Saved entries
=== Section Start ===
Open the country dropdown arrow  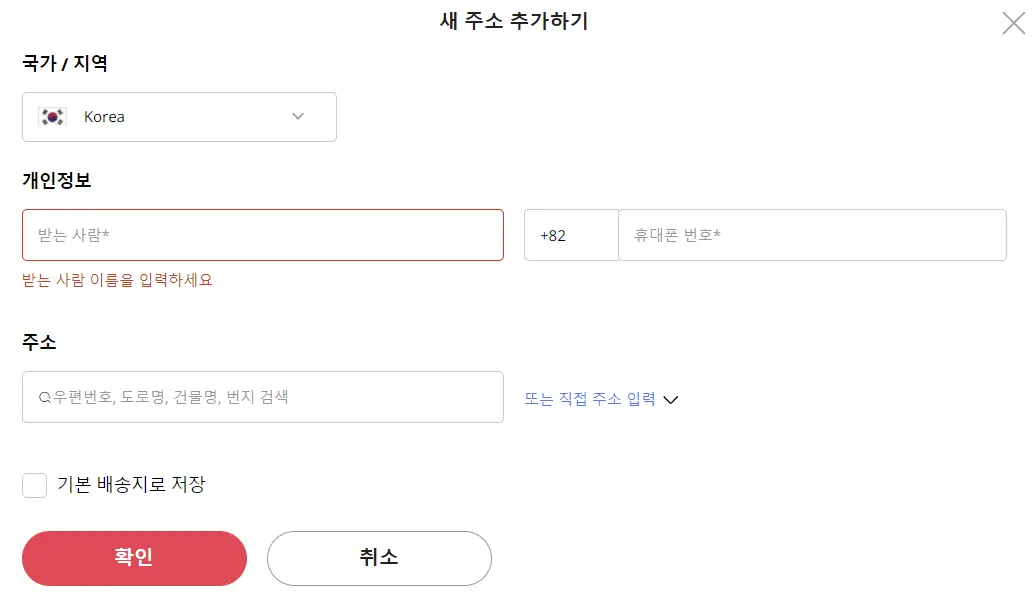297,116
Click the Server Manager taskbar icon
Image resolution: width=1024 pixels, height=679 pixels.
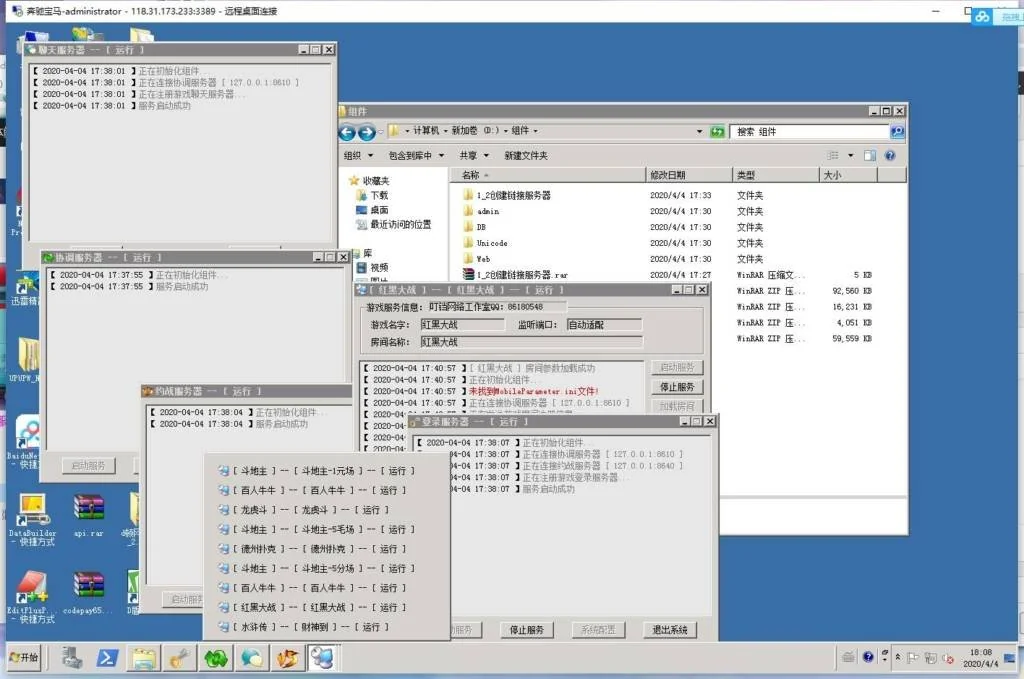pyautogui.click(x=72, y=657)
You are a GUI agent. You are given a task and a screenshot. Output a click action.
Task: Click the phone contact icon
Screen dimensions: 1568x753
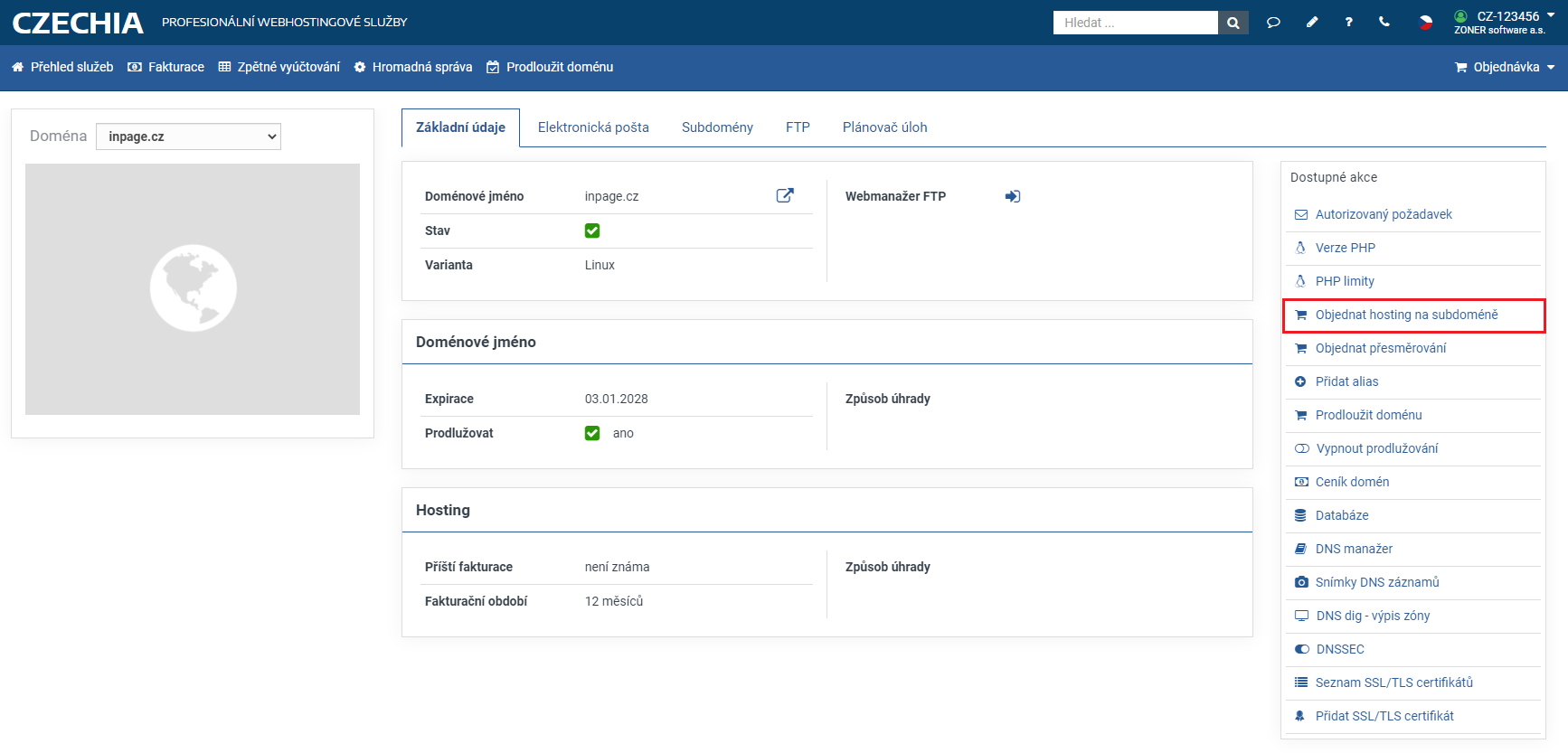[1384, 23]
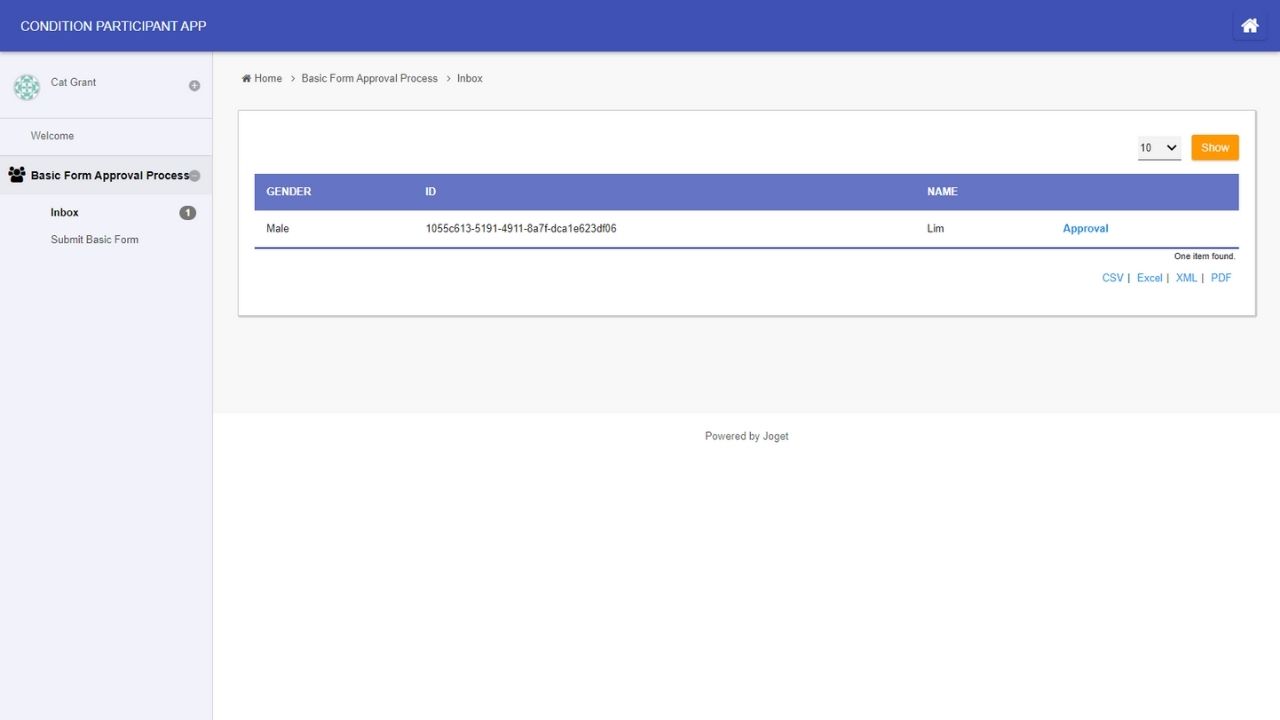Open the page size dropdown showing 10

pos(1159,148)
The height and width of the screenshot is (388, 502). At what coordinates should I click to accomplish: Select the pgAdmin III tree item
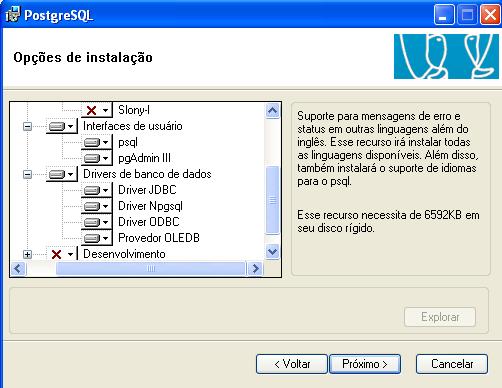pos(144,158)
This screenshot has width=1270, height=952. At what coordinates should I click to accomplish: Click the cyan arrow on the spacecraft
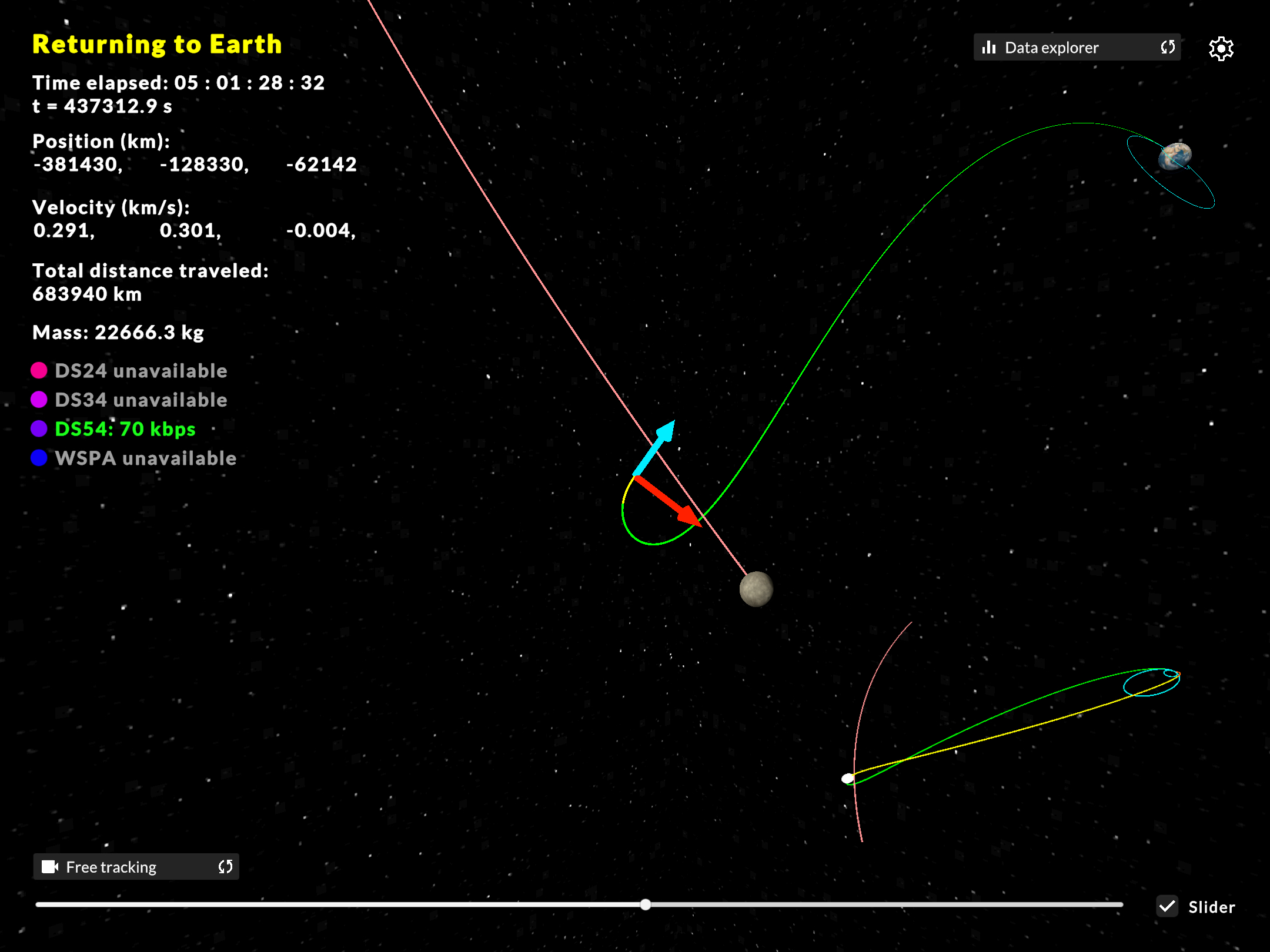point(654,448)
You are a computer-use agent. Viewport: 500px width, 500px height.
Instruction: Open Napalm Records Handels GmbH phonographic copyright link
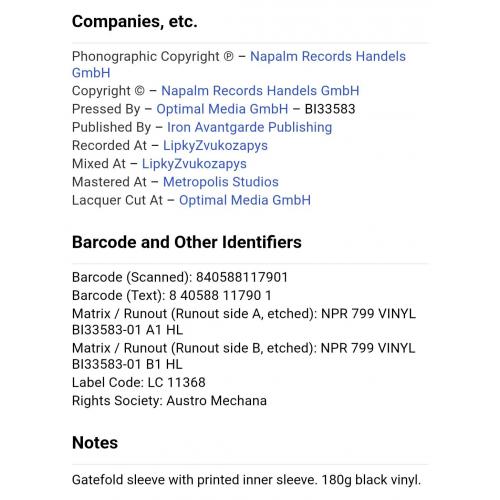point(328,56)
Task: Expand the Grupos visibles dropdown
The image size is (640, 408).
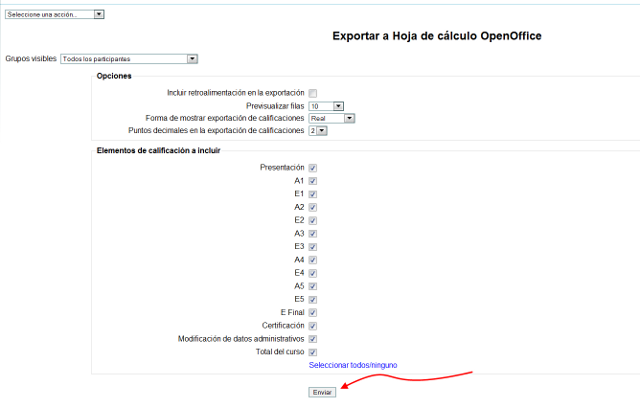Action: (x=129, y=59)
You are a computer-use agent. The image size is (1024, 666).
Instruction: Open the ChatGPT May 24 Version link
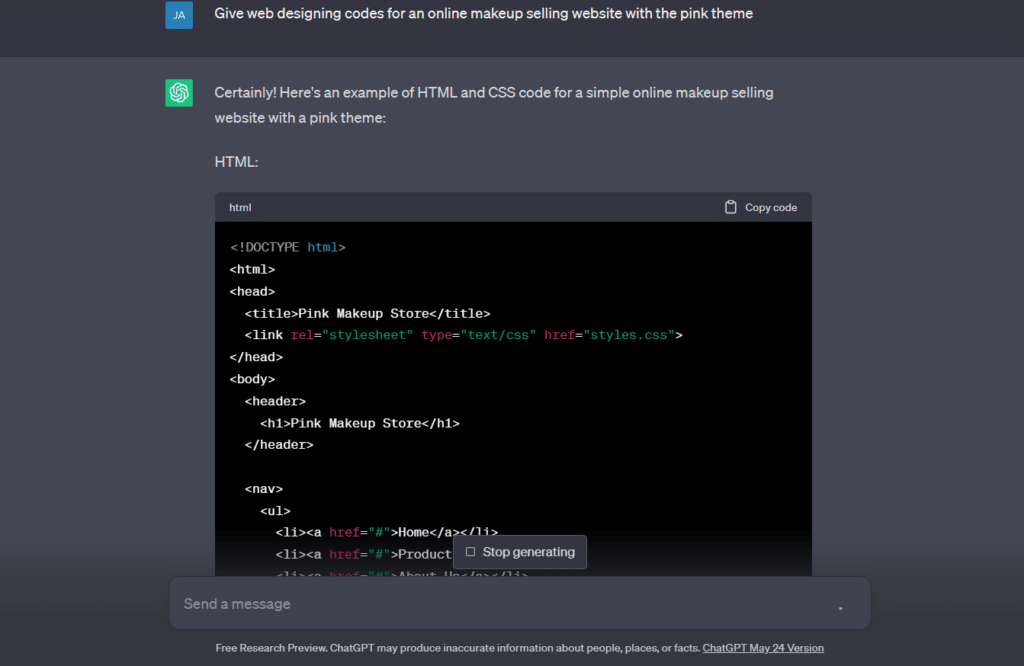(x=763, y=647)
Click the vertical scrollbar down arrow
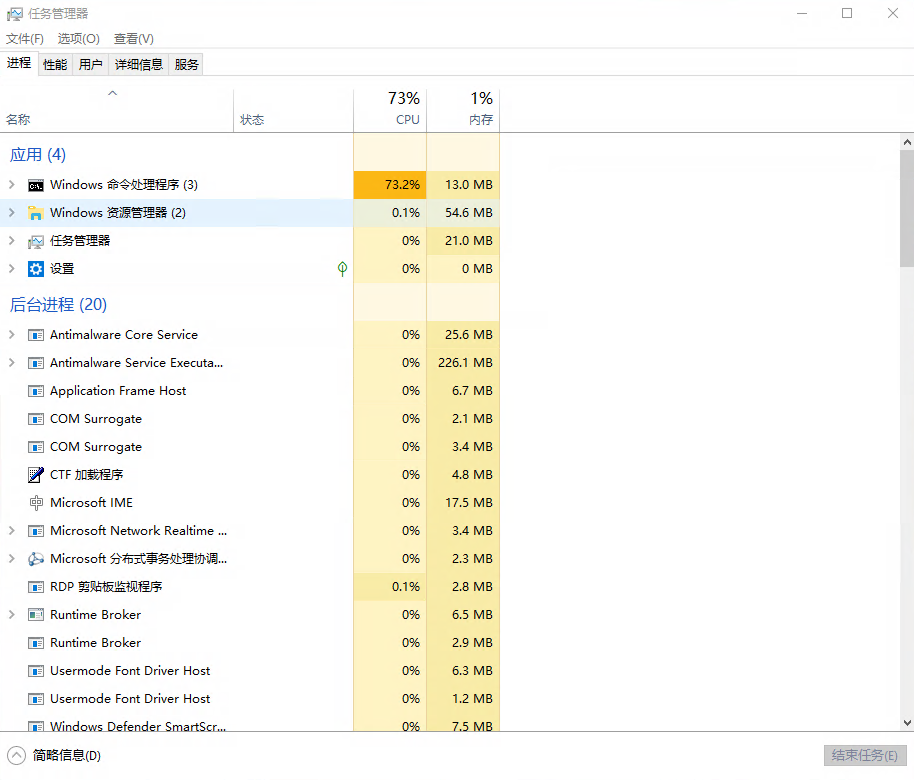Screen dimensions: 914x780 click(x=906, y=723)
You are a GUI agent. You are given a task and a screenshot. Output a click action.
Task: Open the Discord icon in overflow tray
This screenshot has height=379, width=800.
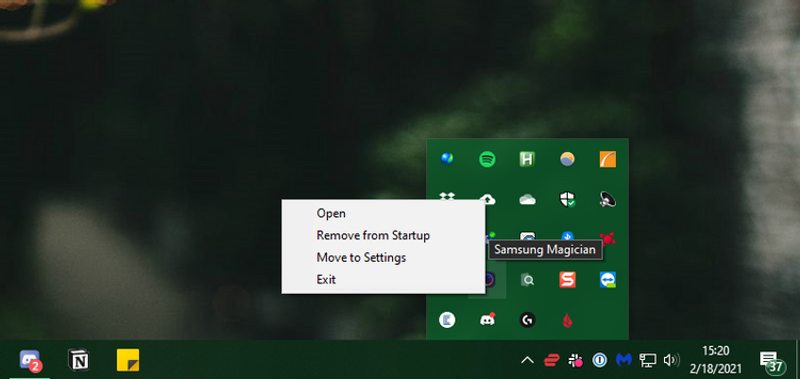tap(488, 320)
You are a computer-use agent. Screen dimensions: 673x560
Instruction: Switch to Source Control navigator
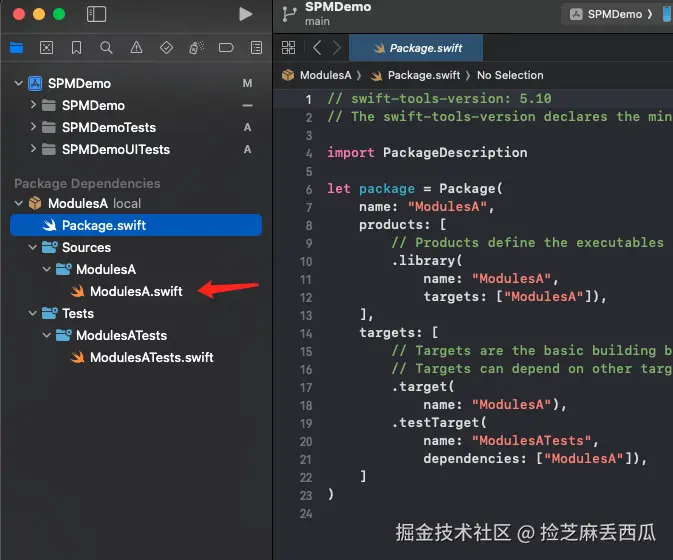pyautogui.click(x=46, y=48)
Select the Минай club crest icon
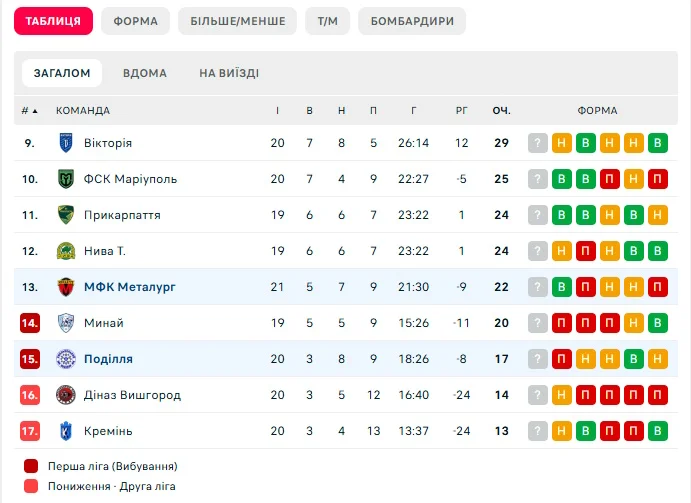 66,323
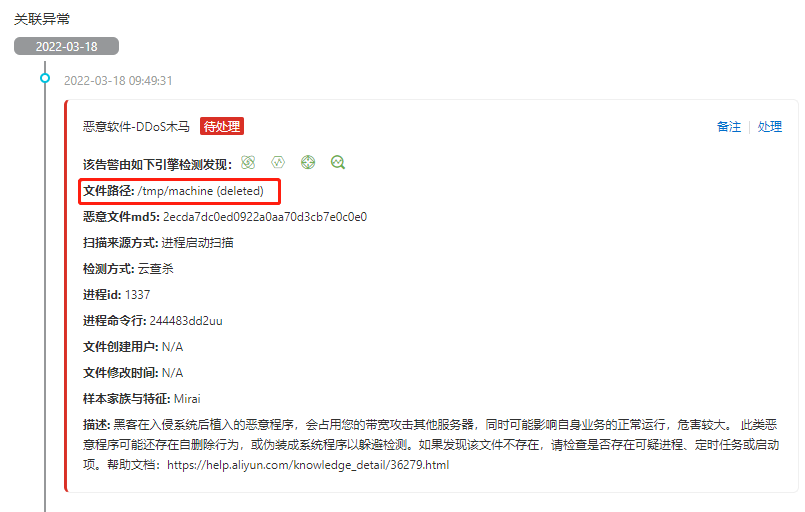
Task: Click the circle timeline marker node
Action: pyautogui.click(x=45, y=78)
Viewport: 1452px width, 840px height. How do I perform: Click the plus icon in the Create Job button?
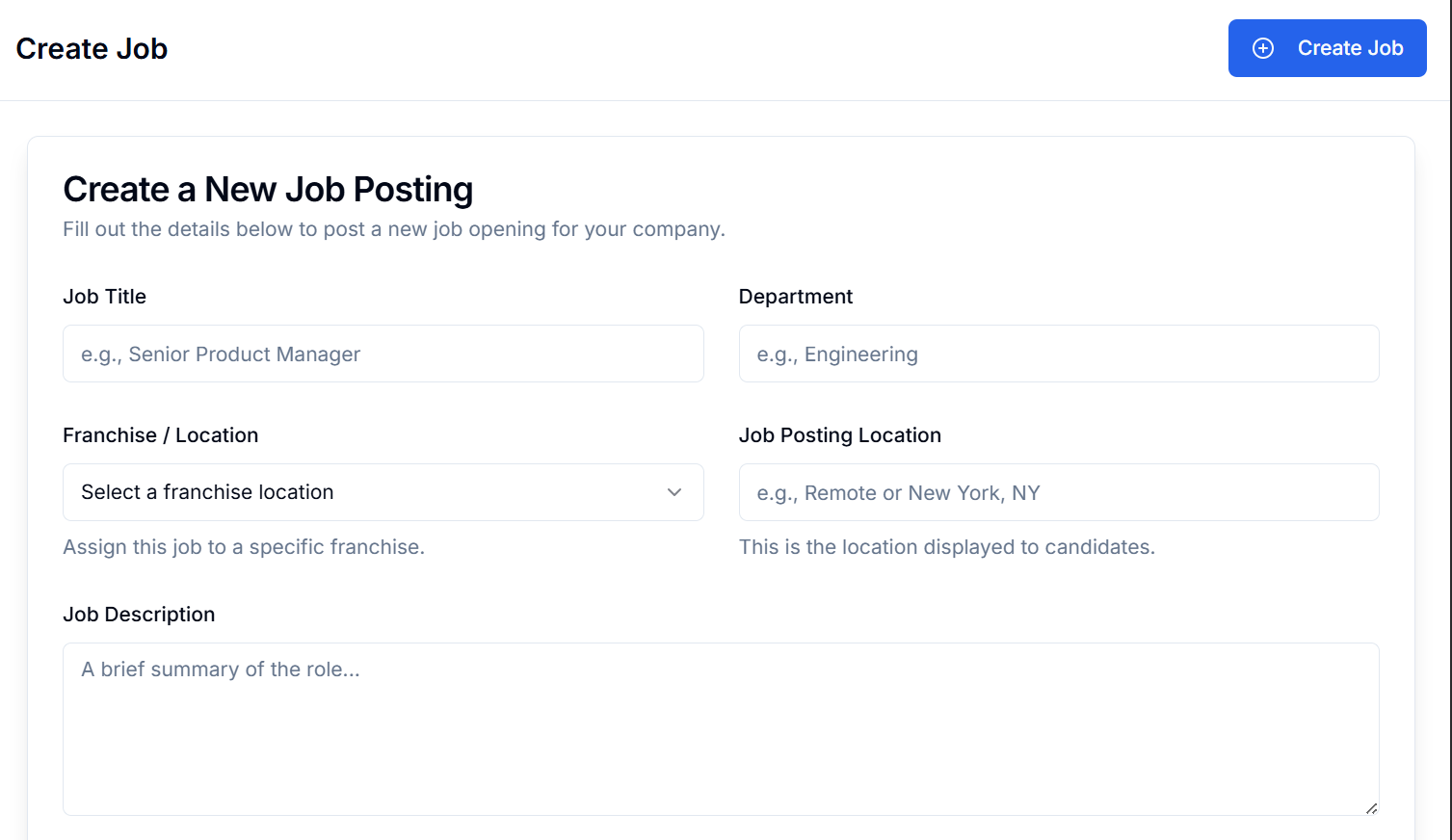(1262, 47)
=== Section End ===
> [Exercise aim] Go through the data above and find the lines with the word "computer". Copy each of those lines.

> [Result]
You are a computer-use agent. Viewport: 500px width, 500px height.
You are a computer-use agent. The image size is (1024, 666).
You are a computer-use agent. Screen dimensions: 673x560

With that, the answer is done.